Em marcha lenta

sábado, 19 de maio de 2018
por Jornal A Voz da Serra

O COMITÊ de Política Monetária contrariou as expectativas do mercado e decidiu, em reunião nesta semana, estacionar a taxa básica de juros da economia em 6,5%. A medida foi tomada por precaução, diante da valorização do dólar em nível internacional. O dólar vem subindo, há semanas, em consequência do aumento dos juros nos Estados Unidos.      

A SITUAÇÃO requer atenção no Brasil, mas não é preocupante. O país possui uma grande reserva de dólares e a inflação no trimestre foi de apenas 0,70%, devido, em grande parte à fraca demanda do mercado consumidor. E assim os juros puderam parar de cair. 

A ECONOMIA também está estacionada. No primeiro trimestre, teve um recuo de 0,13% no Produto Interno Bruto (PIB), após registrar uma recuperação que vinha desde o ano passado. As expectativas para o PIB deste ano também são de que ele não vai atingir os 3% previstos.

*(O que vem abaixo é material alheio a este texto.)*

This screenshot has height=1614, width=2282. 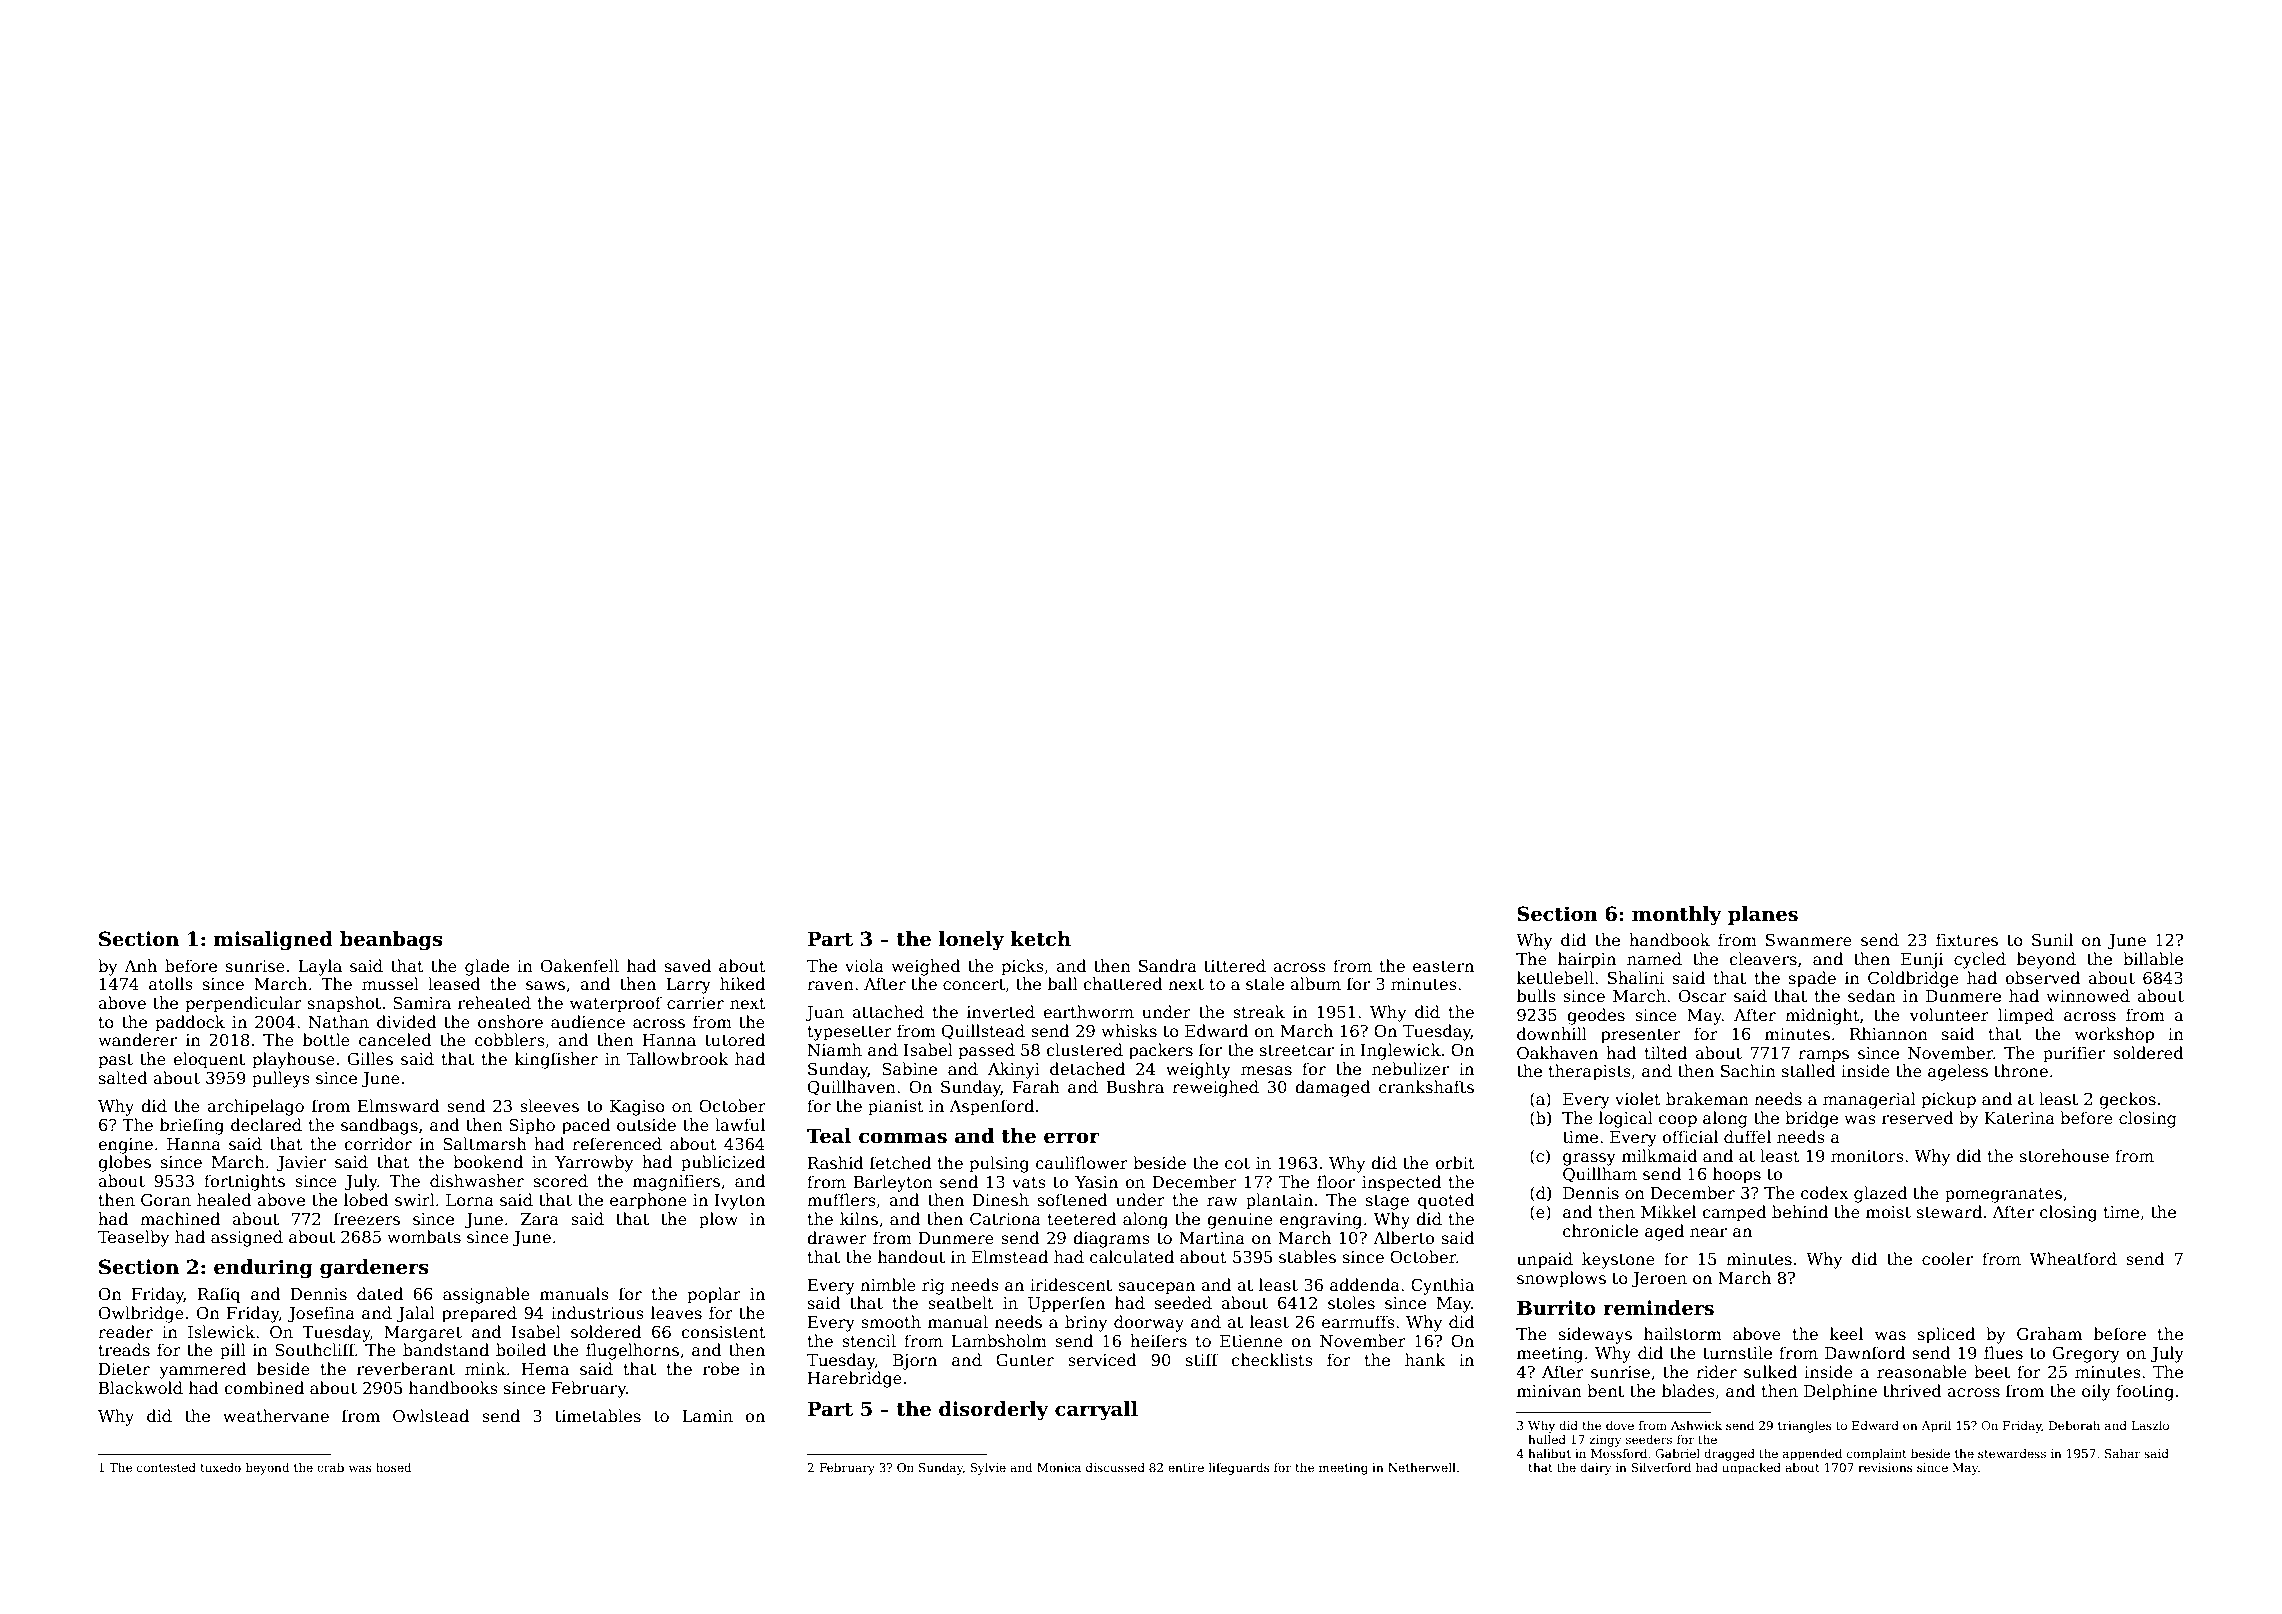 I want to click on keystone, so click(x=1618, y=1260).
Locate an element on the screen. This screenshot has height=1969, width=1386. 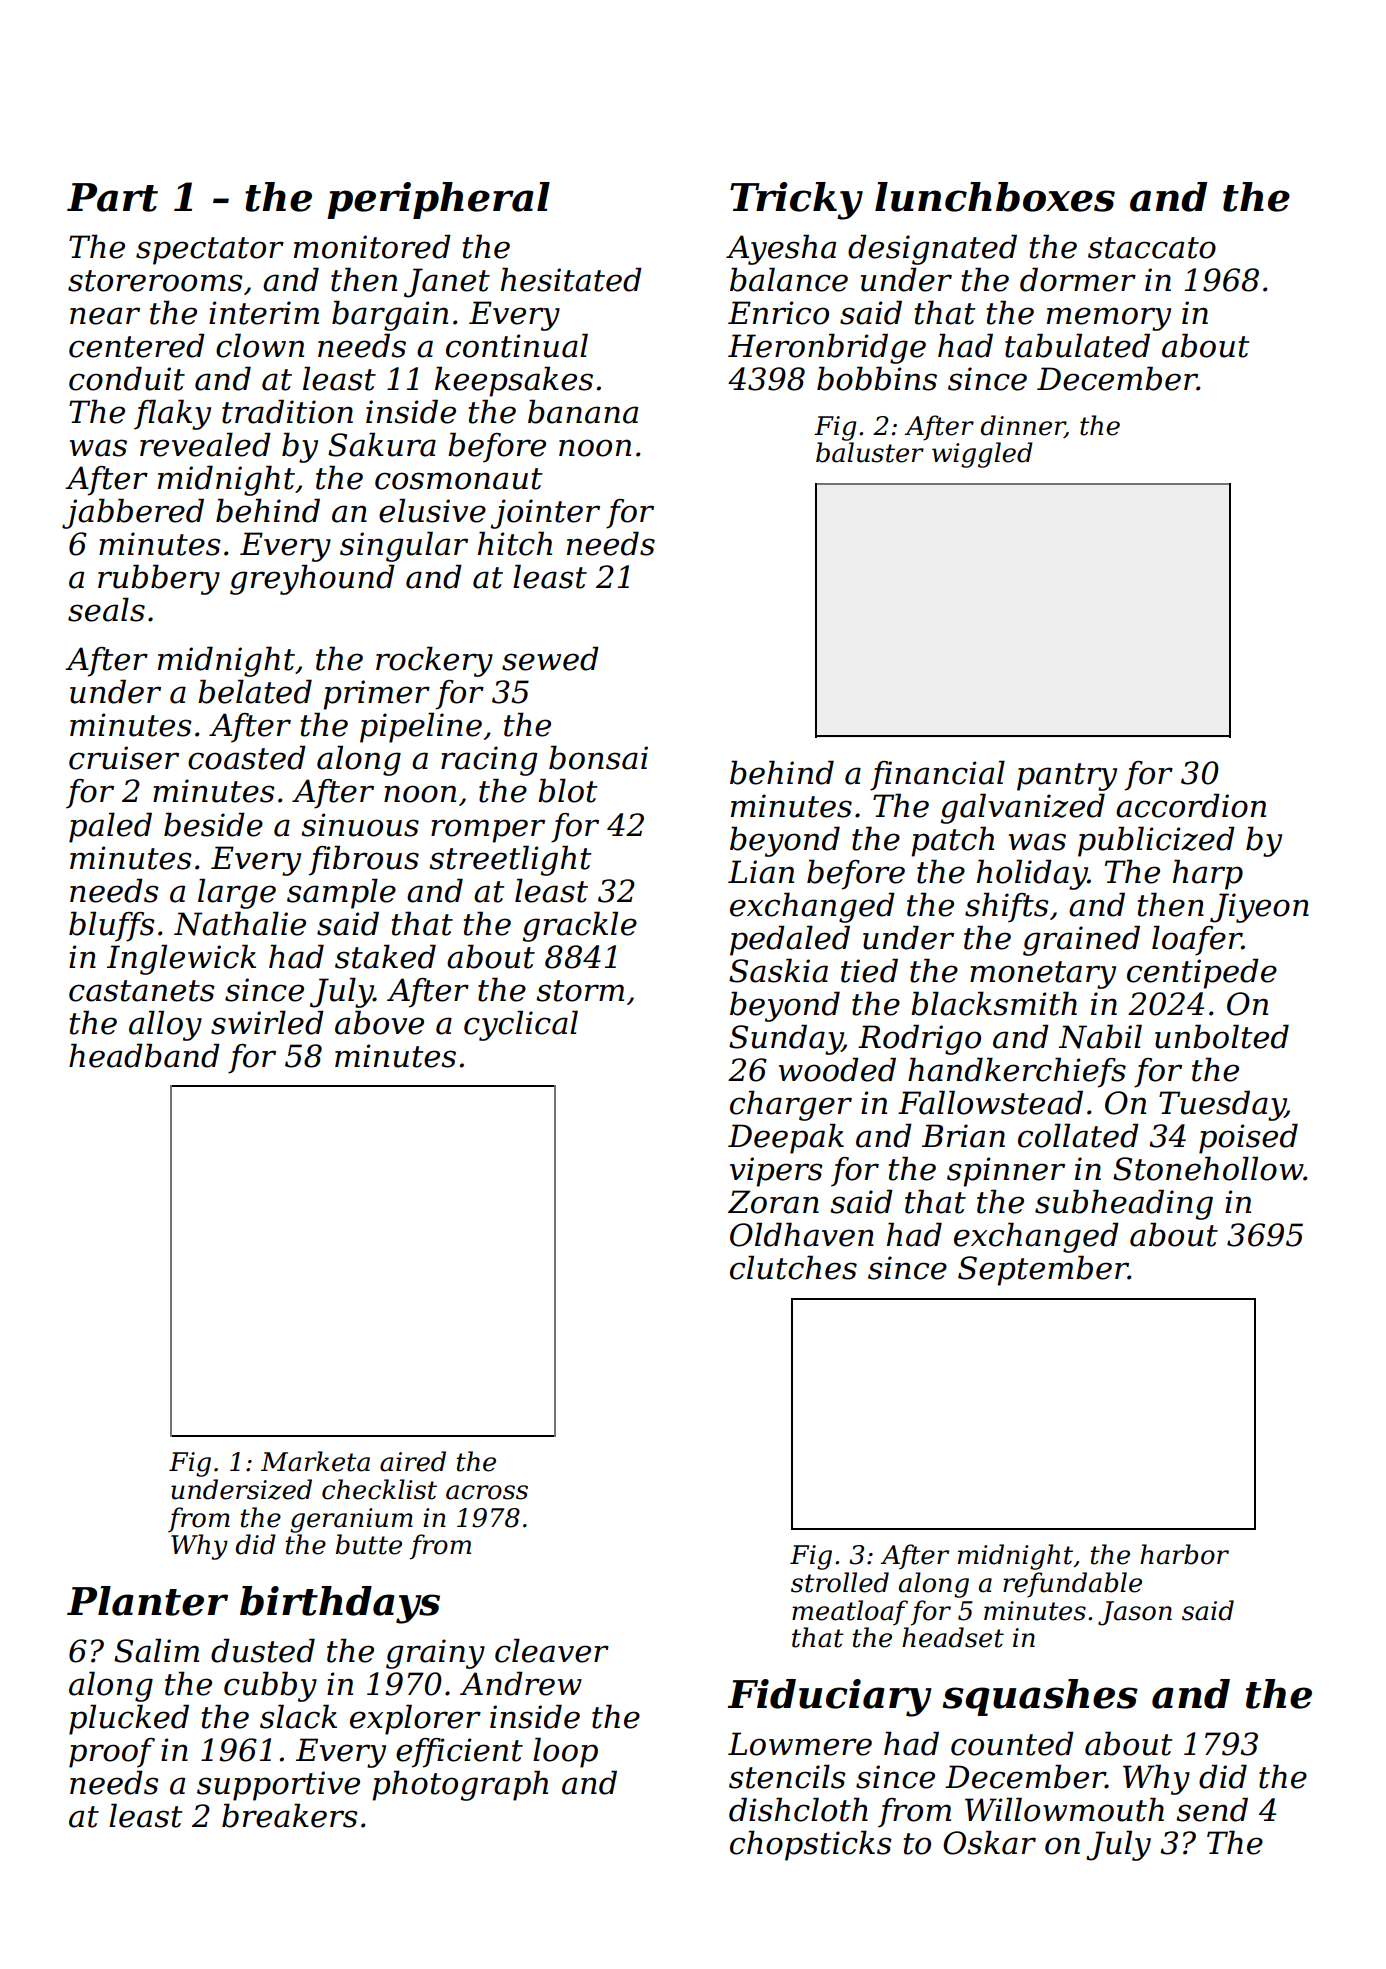
grackle is located at coordinates (580, 926).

O EMPREGO expõe dramaticamente essa retração. Segundo o IBGE, o país tem 27 milhões de pessoas sem trabalho. Parte são trabalhadores que buscam emprego de carteira assinada, mas a maioria é constituída de pessoas que trabalham por conta própria, sobrevivendo de bicos.

ESSE GRANDE contingente de brasileiros depende do aquecimento da economia para ter uma expectativa de consumo. Deles dependem a indústria, o comércio e os serviços, cujas atividades tiveram poucas oscilações no trimestre.

SEM MAIORES expectativas, o governo Temer encaminha-se para seu final. Fez o que poderia fazer, como o ajuste monetário, com juros e inflação baixos. Entretanto, não foi capaz de transmitir confiança na população, devido aos episódios de corrupção em que se envolveu, além das polêmicas reformas Trabalhista e Previdenciária, esta última postergada pela incerteza da aprovação no Congresso.

A INCERTEZA permanece, desta vez deslocando-se para as próximas eleições. Ninguém investe diante da dúvida: quem será o próximo presidente da República?